Return exactly the lines of the entries, from the one with "has width=1075, height=881." to the last.

START Dataset excerpts

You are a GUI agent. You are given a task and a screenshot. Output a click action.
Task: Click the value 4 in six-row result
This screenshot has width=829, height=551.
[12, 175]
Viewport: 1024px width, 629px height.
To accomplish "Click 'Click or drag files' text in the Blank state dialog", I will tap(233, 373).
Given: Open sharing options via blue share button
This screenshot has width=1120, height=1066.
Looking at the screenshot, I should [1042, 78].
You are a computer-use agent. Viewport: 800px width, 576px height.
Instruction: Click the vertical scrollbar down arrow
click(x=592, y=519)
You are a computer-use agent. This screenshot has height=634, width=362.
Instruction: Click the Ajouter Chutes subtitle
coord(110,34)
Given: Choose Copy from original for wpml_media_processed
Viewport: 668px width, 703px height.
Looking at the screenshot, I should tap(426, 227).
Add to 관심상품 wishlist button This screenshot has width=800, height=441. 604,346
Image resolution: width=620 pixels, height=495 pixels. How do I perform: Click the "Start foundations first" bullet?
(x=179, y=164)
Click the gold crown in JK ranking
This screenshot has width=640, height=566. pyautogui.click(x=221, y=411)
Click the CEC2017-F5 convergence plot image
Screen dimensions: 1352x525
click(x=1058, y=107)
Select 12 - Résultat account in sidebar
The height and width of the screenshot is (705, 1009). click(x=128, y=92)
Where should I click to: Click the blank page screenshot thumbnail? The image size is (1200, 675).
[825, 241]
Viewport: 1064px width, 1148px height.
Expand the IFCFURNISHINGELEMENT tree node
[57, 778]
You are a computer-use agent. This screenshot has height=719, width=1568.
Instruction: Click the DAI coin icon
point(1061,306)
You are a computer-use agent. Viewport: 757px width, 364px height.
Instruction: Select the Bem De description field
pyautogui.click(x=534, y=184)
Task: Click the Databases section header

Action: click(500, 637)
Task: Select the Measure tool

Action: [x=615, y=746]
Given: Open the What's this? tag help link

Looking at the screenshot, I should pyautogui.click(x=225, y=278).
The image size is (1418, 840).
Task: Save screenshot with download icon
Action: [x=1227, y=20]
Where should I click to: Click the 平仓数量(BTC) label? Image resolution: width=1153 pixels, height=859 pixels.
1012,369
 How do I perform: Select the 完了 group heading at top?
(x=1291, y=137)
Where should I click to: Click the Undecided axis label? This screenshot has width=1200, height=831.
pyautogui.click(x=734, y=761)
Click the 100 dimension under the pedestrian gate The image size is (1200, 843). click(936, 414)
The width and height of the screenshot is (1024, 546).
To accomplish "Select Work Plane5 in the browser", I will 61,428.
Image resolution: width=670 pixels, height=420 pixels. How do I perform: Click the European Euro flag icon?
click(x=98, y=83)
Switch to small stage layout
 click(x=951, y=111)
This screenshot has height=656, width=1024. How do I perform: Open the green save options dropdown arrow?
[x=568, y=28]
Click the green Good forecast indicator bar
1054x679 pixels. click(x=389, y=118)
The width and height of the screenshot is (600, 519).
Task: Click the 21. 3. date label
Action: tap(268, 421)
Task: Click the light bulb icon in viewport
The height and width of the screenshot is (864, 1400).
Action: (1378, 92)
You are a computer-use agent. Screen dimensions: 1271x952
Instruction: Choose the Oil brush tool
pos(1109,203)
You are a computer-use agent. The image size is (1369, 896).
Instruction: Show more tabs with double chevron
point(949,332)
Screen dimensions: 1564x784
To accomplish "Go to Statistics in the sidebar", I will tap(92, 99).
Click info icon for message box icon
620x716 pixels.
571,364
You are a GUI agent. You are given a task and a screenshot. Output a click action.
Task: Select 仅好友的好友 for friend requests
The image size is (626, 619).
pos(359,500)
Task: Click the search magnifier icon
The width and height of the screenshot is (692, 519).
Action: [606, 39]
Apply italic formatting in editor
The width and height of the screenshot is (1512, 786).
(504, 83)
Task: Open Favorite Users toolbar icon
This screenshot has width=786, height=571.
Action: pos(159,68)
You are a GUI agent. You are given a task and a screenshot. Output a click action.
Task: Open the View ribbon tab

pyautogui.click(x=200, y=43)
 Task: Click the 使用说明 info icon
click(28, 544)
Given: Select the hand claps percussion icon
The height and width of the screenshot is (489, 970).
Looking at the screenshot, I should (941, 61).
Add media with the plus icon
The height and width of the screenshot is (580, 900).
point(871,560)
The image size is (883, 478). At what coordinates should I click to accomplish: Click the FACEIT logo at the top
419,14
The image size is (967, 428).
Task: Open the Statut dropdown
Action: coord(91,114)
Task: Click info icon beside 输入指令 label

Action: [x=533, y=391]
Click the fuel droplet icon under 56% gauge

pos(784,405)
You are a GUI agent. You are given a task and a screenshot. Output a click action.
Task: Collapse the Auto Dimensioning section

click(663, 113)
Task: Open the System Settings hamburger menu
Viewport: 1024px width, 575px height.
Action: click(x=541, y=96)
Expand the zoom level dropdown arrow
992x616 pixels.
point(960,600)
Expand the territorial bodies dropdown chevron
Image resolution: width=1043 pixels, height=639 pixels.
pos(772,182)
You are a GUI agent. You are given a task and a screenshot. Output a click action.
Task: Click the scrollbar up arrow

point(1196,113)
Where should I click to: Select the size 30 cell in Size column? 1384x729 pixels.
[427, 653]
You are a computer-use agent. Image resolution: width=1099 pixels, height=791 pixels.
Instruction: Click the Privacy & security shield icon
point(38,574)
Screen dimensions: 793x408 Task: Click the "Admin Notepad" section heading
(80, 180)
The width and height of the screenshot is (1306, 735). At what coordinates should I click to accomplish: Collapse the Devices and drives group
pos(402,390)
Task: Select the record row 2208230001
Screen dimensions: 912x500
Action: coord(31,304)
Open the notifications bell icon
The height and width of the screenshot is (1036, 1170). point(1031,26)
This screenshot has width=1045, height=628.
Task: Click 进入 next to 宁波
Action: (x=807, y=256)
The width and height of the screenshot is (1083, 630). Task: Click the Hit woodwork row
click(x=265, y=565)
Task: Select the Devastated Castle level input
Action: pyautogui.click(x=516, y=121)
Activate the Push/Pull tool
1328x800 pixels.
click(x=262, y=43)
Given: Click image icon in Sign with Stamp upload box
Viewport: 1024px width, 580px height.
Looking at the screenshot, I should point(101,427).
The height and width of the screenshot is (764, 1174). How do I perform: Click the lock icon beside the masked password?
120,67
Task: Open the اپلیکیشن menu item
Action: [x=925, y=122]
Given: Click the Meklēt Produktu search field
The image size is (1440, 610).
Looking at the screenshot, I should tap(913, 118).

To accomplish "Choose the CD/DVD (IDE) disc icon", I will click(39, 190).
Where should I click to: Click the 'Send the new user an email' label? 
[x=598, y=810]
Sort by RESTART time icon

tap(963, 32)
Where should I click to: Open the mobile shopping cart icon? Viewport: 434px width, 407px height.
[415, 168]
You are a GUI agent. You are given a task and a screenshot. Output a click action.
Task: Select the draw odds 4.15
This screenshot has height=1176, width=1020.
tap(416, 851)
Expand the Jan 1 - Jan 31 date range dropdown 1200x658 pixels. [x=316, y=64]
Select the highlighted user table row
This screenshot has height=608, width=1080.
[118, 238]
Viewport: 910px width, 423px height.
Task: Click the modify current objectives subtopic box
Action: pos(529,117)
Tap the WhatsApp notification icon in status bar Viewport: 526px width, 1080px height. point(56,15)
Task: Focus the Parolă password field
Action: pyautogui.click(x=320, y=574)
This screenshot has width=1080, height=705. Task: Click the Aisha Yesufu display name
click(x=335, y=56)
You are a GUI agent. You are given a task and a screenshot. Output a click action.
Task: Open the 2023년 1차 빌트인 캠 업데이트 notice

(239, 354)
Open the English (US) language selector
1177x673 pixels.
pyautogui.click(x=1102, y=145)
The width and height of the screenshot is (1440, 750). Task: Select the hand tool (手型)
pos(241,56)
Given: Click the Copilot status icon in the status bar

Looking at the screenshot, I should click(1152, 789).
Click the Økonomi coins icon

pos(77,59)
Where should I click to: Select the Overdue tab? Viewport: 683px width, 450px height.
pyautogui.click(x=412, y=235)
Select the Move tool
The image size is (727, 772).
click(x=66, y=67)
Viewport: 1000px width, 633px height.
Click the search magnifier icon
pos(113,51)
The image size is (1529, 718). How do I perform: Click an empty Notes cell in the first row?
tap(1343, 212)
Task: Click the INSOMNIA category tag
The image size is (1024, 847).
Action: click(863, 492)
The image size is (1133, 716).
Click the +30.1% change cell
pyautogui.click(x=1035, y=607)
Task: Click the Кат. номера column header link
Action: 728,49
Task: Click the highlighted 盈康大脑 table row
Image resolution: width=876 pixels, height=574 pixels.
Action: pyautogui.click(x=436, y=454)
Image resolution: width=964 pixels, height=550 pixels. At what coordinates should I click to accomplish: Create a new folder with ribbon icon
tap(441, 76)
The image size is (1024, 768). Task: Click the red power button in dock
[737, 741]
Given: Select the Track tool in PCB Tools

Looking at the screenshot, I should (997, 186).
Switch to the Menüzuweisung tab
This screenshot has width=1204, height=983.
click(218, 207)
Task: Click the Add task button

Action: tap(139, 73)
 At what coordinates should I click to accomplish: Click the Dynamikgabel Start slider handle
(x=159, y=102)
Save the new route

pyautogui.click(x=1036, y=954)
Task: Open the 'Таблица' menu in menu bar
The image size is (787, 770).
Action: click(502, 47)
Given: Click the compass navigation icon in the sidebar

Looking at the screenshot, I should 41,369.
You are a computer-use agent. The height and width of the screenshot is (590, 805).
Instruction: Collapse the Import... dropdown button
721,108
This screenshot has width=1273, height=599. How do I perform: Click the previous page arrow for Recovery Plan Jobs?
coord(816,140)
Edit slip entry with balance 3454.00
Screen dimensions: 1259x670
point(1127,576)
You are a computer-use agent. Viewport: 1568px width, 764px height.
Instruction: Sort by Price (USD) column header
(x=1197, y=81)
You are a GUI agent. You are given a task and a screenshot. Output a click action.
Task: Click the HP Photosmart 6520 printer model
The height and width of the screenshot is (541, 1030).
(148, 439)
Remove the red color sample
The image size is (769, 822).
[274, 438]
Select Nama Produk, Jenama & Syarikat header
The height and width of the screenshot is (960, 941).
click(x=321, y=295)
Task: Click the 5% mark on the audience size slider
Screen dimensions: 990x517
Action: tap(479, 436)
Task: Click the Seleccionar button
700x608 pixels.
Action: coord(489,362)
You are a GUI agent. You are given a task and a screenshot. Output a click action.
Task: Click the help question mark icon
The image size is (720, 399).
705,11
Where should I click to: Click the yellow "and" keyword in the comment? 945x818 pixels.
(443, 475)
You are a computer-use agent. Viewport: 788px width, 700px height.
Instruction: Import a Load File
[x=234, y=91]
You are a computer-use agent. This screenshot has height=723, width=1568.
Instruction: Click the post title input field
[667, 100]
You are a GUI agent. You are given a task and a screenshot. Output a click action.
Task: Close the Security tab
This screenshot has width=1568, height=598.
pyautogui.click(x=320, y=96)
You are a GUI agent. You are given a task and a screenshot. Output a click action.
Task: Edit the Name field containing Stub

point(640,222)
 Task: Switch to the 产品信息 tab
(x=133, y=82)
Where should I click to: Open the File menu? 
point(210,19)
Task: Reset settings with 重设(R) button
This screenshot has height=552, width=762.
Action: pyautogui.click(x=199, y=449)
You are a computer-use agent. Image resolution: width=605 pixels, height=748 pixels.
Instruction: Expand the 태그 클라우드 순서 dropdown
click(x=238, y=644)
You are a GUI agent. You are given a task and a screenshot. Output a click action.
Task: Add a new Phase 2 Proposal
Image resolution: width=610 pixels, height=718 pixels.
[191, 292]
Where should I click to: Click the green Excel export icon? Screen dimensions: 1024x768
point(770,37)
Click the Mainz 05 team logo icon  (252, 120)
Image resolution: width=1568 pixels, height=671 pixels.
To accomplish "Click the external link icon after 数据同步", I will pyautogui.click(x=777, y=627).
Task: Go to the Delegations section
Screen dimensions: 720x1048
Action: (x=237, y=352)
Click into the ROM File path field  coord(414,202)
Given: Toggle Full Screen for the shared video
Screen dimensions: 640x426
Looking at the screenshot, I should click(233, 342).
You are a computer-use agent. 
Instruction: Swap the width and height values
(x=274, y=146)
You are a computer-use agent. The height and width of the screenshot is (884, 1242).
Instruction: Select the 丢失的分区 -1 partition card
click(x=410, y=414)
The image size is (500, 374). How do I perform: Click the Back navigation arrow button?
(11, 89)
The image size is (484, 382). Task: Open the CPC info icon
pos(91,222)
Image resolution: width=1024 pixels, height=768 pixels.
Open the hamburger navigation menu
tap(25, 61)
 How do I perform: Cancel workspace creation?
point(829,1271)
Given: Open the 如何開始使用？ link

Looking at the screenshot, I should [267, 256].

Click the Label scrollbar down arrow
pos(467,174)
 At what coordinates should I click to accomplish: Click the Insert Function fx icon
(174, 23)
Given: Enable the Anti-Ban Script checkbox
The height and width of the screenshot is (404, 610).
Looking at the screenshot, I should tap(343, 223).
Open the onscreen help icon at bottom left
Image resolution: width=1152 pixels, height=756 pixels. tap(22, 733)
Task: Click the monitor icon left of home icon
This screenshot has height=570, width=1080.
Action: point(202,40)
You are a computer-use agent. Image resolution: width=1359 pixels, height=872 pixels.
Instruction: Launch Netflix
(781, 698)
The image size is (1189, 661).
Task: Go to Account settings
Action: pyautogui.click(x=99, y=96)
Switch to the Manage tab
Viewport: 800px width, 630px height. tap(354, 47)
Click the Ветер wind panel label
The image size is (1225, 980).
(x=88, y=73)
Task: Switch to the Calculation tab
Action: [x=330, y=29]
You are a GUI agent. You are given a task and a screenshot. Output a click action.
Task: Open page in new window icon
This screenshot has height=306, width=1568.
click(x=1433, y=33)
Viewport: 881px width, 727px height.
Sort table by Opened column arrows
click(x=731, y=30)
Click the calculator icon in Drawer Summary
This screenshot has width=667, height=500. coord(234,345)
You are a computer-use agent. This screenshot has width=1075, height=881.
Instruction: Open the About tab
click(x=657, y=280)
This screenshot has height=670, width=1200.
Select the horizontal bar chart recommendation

END Dataset excerpts

_Final answer_
You are a computer-use agent. This screenshot has width=1075, height=881.
Instruction: Open the About tab
click(x=657, y=280)
This screenshot has height=670, width=1200.
Select the horizontal bar chart recommendation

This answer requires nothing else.